• _Data for the task_
**********
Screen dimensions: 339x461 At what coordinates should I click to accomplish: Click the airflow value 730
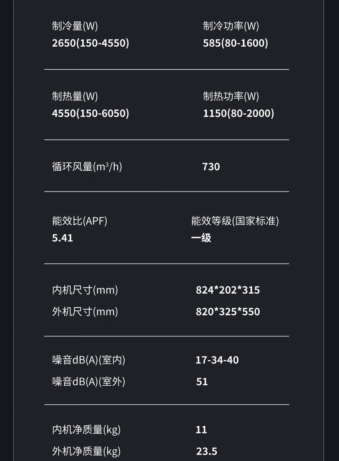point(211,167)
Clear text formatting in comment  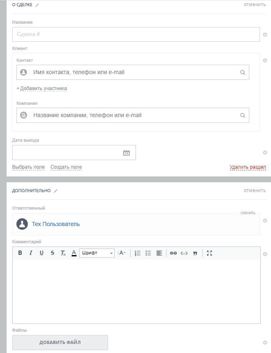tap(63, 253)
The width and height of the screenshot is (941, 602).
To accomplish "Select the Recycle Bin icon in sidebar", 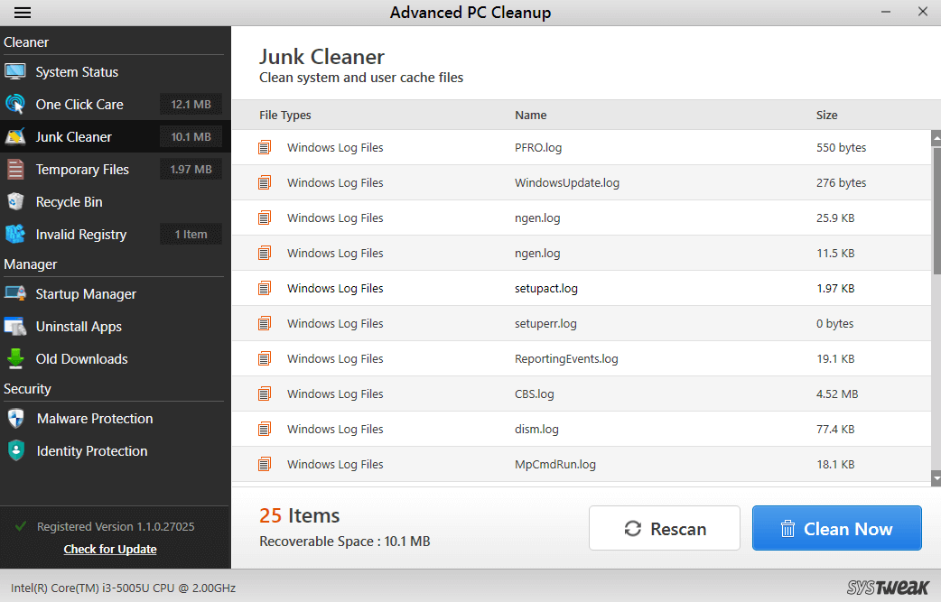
**********
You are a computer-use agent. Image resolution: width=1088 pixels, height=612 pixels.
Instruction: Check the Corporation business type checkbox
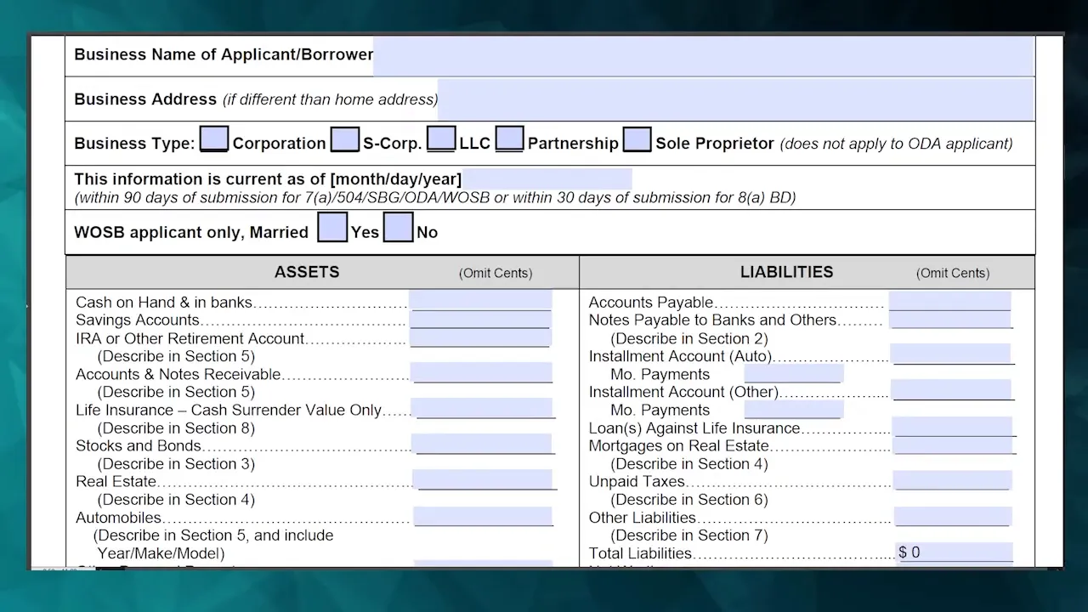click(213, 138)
**********
• _Problem description_
List each line of the records that holds the string "height".

• _Exercise answer_
The width and height of the screenshot is (941, 602).
You are a computer-use agent. Image resolution: width=1088 pixels, height=612 pixels.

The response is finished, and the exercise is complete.